What you should do:
Exact copy, pictures excluded: set down only the lines from the one with "This screenshot has width=1456, height=819." through the end of the entries, keeping both end lines.

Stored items
|---|
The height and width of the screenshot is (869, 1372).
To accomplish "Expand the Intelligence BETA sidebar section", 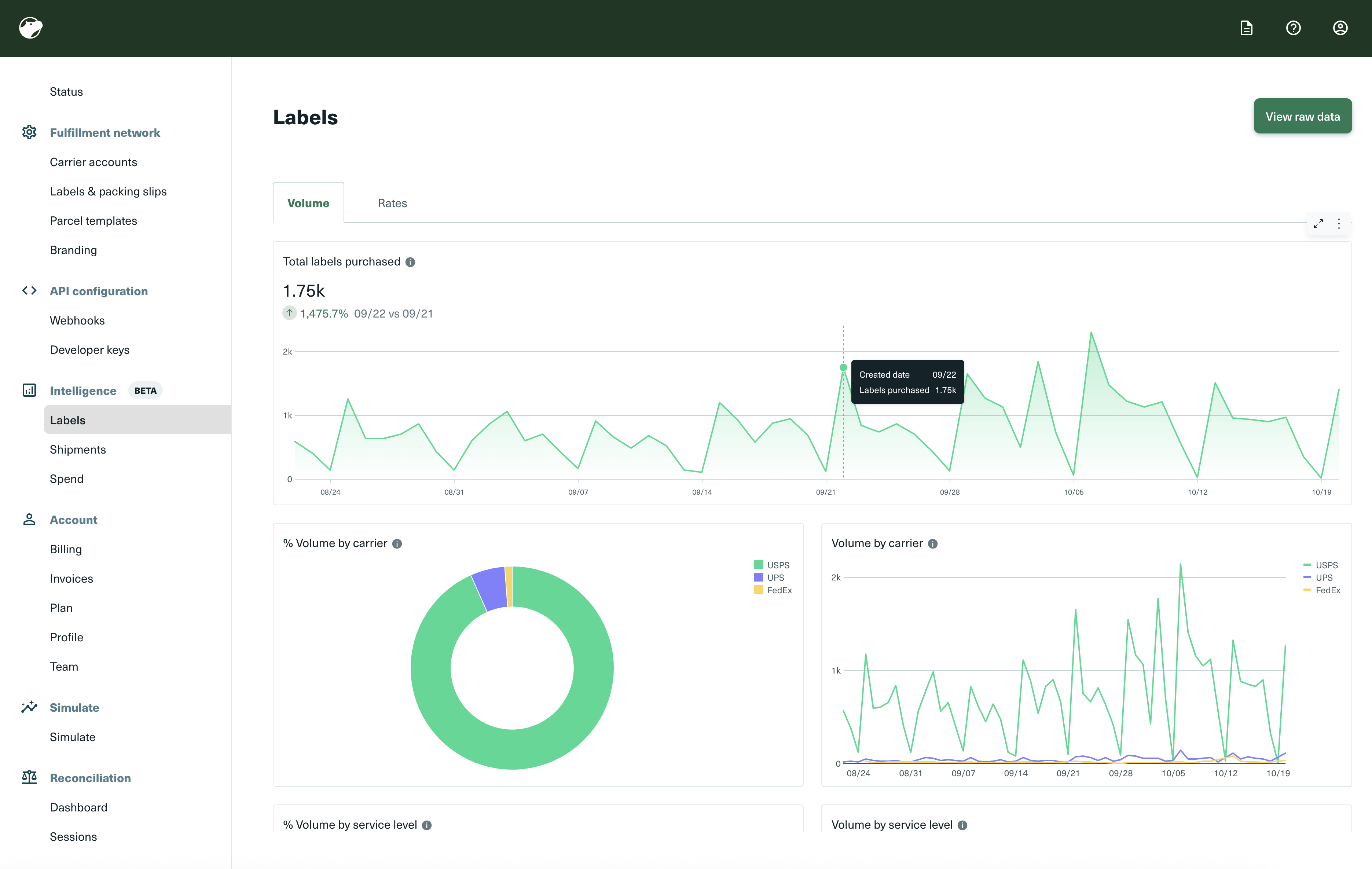I will pos(83,391).
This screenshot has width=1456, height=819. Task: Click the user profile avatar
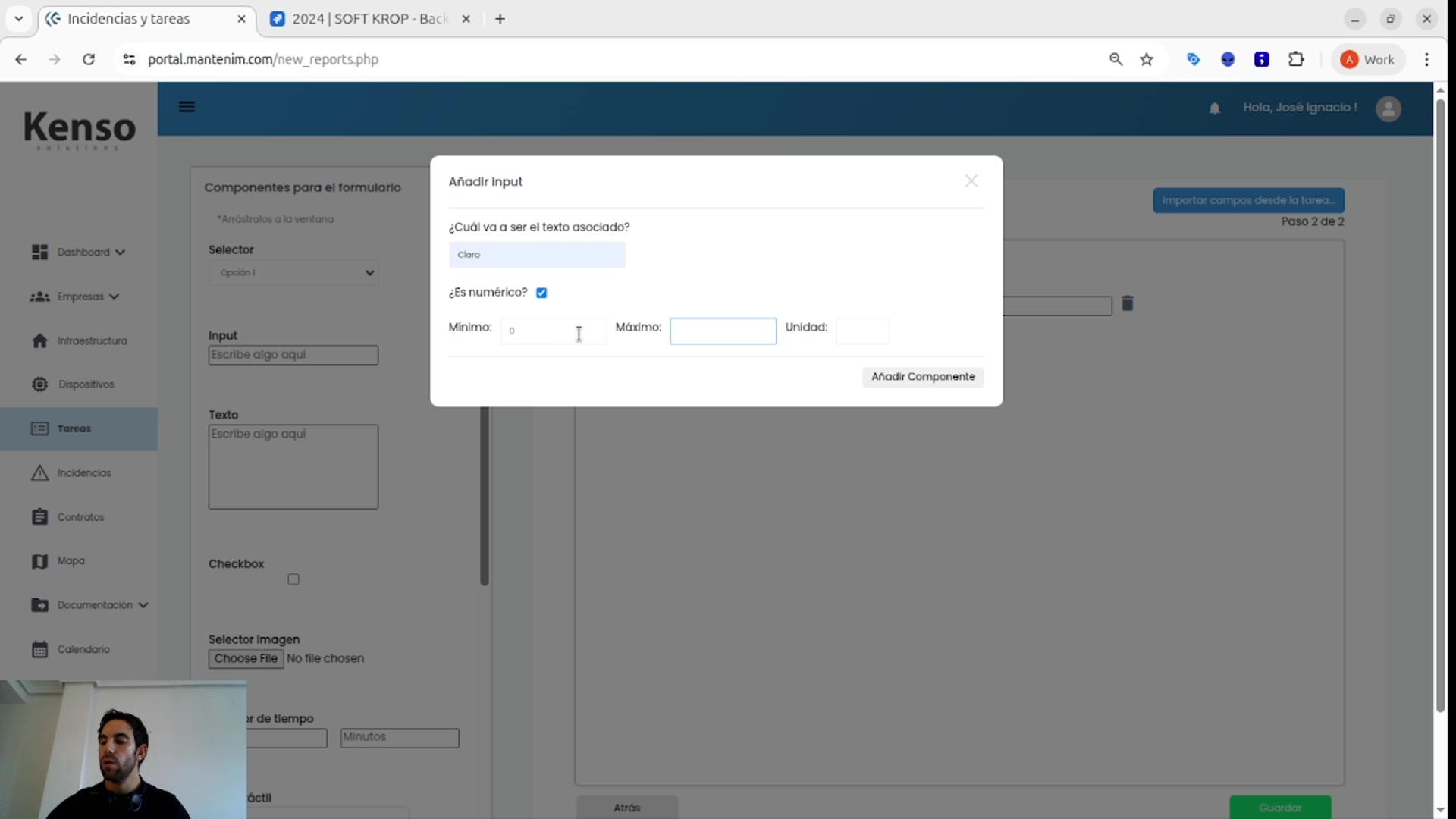tap(1388, 108)
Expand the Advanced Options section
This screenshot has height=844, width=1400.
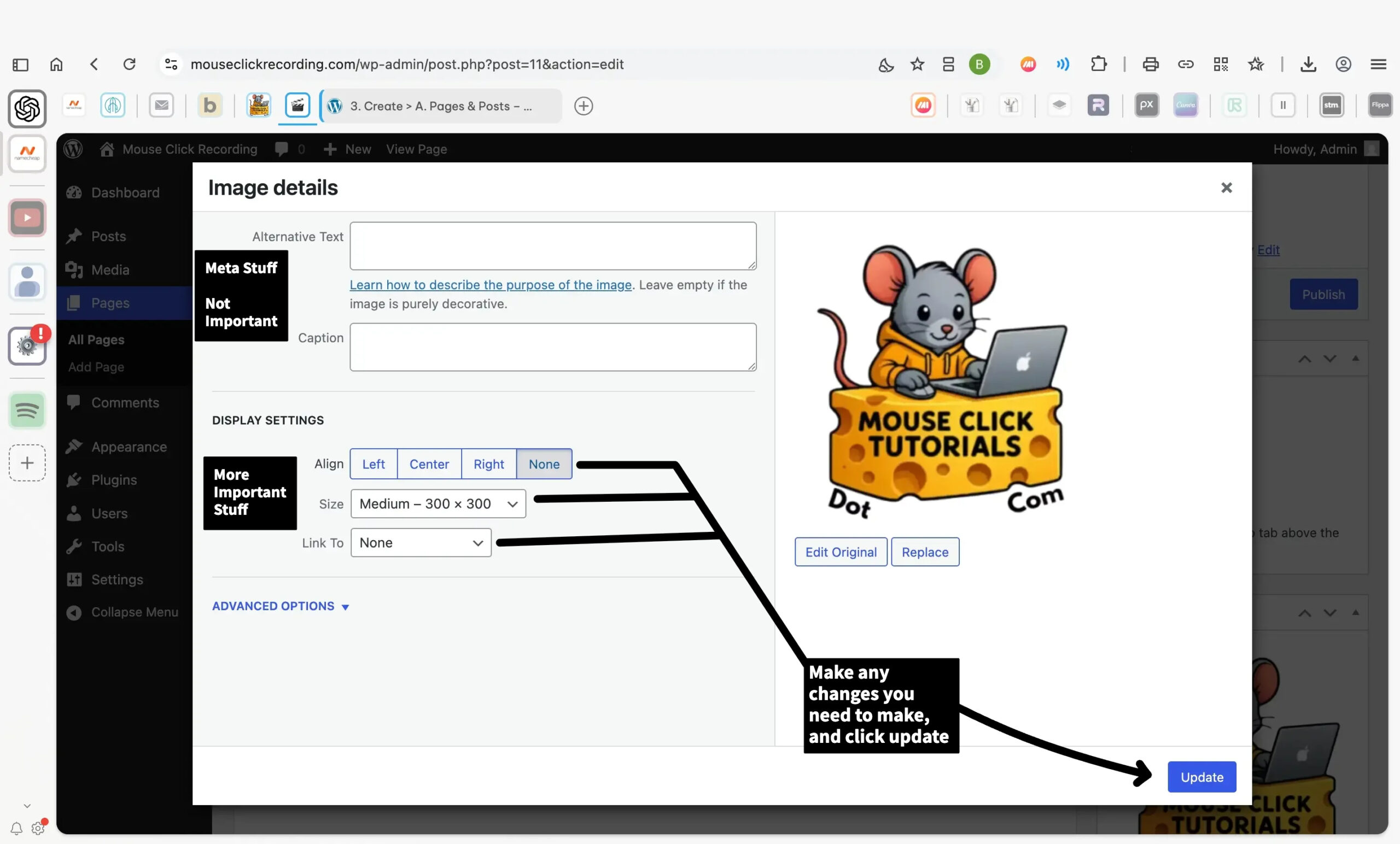tap(280, 606)
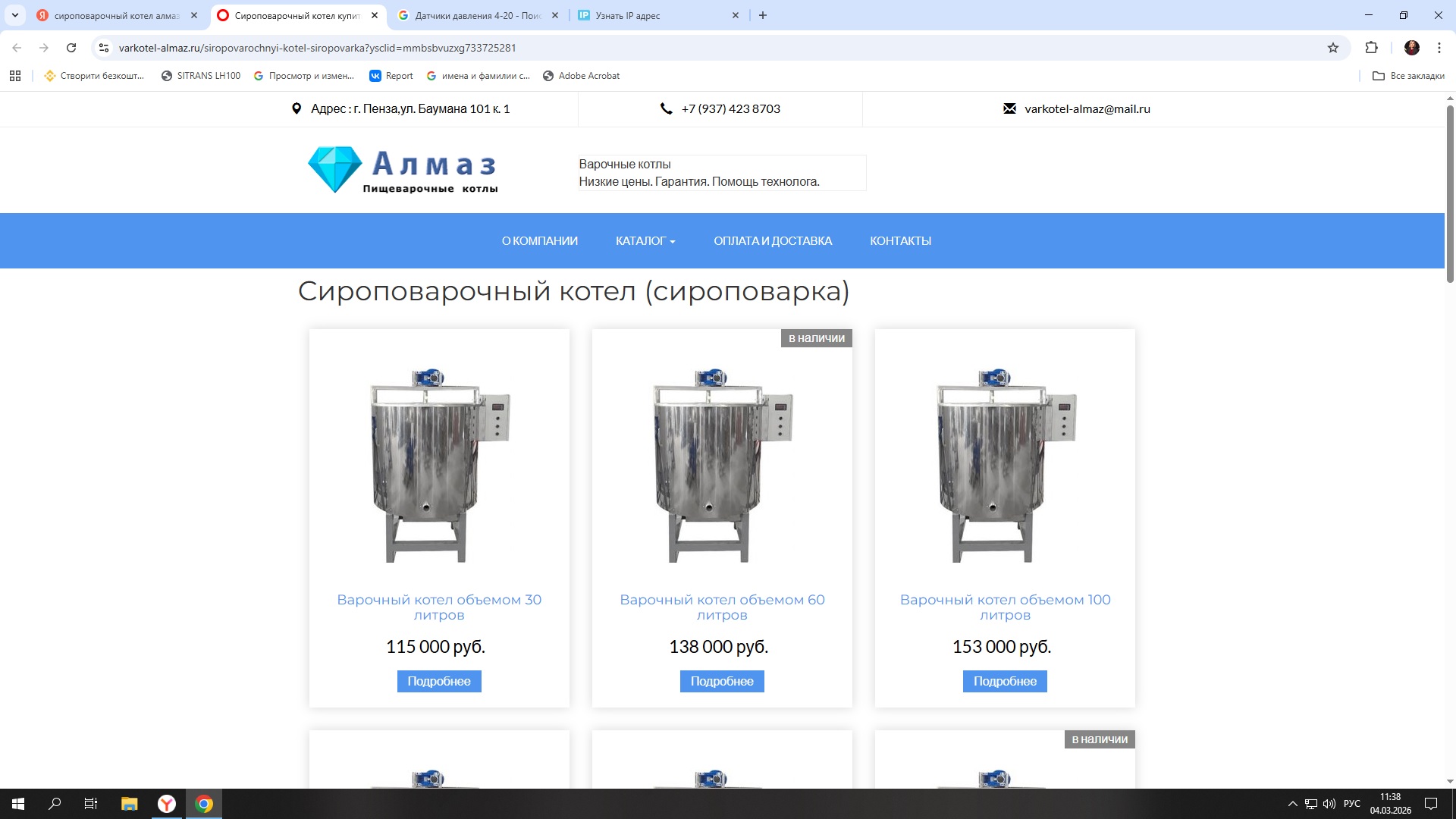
|---|
Exercise result:
This screenshot has width=1456, height=819. Task: Click the user profile avatar
tap(1388, 108)
Expand the Advanced Options section
This screenshot has height=844, width=1400.
tap(280, 606)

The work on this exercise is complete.